This work addresses the challenge of execution failure in vision-guided robotic manipulation during near-field off-axis alignment tasks, where minor pose estimation errors are often amplified by system kinematics. To mitigate this issue, the authors propose a reliability-aware execution gating mechanism that dynamically rejects or scales high-risk pose updates at the execution layer. This approach leverages geometric consistency analysis and configuration-based risk assessment, operating independently of any specific pose estimation algorithm. The method is compatible with both classical and learning-based pose estimators and demonstrates significant improvements on a UR5 platform: it substantially increases task success rates, reduces execution variance, and suppresses tail-end risks, all while preserving baseline average pose accuracy.

Vision-guided robotic systems are increasingly deployed in precision alignment tasks that require reliable execution under near-field and off-axis configurations.
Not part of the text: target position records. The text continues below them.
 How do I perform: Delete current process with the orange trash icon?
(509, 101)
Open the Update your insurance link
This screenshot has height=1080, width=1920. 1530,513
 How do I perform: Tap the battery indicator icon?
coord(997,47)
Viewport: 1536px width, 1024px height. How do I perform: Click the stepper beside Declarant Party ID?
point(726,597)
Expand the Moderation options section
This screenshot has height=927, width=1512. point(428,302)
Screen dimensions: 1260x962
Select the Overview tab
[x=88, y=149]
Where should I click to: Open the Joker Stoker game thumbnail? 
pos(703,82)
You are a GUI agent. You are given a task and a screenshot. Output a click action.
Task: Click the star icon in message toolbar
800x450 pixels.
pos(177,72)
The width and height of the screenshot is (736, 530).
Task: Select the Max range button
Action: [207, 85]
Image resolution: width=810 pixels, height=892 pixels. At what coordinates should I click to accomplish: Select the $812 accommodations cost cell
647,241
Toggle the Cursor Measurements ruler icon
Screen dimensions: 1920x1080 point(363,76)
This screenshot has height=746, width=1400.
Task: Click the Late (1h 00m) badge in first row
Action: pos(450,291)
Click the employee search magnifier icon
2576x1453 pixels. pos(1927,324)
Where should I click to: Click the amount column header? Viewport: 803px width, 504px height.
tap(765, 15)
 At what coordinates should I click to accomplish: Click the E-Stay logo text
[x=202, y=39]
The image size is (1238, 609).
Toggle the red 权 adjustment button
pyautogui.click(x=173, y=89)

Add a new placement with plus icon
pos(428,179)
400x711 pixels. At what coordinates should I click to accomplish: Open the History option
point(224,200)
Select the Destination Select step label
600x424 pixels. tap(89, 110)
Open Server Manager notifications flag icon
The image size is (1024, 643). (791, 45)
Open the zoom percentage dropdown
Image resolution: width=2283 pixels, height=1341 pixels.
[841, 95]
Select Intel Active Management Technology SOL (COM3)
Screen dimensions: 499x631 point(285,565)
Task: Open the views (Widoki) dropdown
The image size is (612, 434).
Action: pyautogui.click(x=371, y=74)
While recent advances in pose estimation have significantly improved numerical accuracy, practical robotic systems still suffer from frequent execution failures even when pose estimates appear accurate. This gap suggests that pose accuracy alone is insufficient to guarantee execution-level reliability. In this paper, we reveal that such failures arise from a deterministic geometric error amplification mechanism, in which small pose estimation errors are magnified through system structure and motion execution, leading to unstable or failed alignment. Rather than modifying pose estimation algorithms, we propose a Reliability-aware Execution Gating mechanism that operates at the execution level. The proposed approach evaluates geometric consistency and configuration risk before execution, and selectively rejects or scales high-risk pose updates. We validate the proposed method on a real UR5 robotic platform performing single-step visual alignment tasks under varying camera-target distances and off-axis configurations. Experimental results demonstrate that the proposed execution gating significantly improves task success rates, reduces execution variance, and suppresses tail-risk behavior, while leaving average pose accuracy largely unchanged. Importantly, the proposed mechanism is estimator-agnostic and can be readily integrated with both classical geometry-based and learning-based pose estimation pipelines. These results highlight the importance of execution-level reliability modeling and provide a practical solution for improving robustness in near-field vision-guided robotic systems.